Para Teshome, la vida en las calles de Beirut también fue igualmente traumática. “Te ven una mujer negra y se creen que pueden hacer contigo lo que quieran”. Finalmente, se casó con un sudanés. “Necesitaba tener un apoyo y seguridad”, se justifica. “Esta es una sociedad machista. Es mejor casarme a que me violen. Nadie tiene por qué acosarme en la calle o en las casas”.
Pese a todo, su vida no ha cambiado demasiado, puesto que aún vive con el temor a ser detenida; lo que ha hecho puede ser motivo de cárcel o deportación. Además, no tiene papeles y sabe que jamás los tendrá y, aunque ahora tiene un hijo nacido en el Líbano, este también está en situación irregular. “La madame me dijo que mientras ella viviera, yo nunca tendría mi permiso de residencia”. La preocupación de Teshome ahora es su niño de seis años; cuando cumpla los diez, sin el permiso de residencia, no podrá ir al colegio. Su vida está limitada al trayecto de la escuela a casa. “No puedo dejarle jugar por si le pasa algo; sin documentación, pueden quitármelo”.
Ahora, su único objetivo es tener papeles. Pero lo sabe inalcanzable, ya que necesita el visto bueno de la madame y cree que ella no dará su brazo a torcer. Ahora, Teshome está preparándose para volver a emigrar. “Tengo mucho miedo por mi hijo, pero tengo que garantizarle un lugar seguro.
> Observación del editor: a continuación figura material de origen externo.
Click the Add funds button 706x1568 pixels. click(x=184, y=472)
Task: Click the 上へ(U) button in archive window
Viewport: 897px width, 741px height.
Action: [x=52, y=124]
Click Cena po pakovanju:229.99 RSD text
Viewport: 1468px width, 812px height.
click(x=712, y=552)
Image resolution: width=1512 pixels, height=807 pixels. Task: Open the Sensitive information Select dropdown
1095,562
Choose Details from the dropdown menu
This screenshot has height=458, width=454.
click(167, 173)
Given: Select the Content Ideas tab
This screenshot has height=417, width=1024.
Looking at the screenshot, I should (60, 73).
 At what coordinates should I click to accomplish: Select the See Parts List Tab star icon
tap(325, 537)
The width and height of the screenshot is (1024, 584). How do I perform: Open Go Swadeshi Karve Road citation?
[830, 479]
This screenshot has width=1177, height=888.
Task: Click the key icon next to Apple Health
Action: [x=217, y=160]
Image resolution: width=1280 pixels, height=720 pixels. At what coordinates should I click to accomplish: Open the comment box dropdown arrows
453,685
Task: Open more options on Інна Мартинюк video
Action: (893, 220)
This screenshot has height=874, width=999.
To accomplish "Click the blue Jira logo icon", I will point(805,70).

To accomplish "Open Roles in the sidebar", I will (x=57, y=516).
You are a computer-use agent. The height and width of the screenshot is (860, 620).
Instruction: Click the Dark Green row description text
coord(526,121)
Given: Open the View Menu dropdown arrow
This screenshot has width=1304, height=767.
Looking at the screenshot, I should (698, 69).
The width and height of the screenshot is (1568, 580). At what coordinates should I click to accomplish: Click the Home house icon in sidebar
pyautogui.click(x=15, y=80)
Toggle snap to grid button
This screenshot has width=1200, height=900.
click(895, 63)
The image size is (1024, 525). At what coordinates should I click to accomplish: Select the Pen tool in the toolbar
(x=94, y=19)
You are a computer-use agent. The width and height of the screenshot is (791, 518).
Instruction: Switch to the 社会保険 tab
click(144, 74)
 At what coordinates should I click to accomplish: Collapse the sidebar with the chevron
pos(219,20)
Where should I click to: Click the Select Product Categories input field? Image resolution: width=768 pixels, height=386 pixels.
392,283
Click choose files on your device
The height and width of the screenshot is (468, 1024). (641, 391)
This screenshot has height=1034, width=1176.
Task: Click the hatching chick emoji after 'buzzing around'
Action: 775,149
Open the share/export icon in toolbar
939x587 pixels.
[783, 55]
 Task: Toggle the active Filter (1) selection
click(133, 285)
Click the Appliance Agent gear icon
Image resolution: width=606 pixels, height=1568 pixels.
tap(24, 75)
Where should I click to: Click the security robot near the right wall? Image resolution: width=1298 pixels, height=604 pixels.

Si aquí el Estado no se hace cargo por el sistema de la kafala implantado, tendremos que buscar alguna solución”. No tiene una fecha marcada en el calendario, pero su intención es marcharse a Turquía y de ahí intentar llegar a Europa cruzando el Mediterráneo. “Lo he perdido todo, incluso mi libertad y mi dignidad. Me he ahogado tantas veces en el país de los cedros, que no me da miedo el mar”.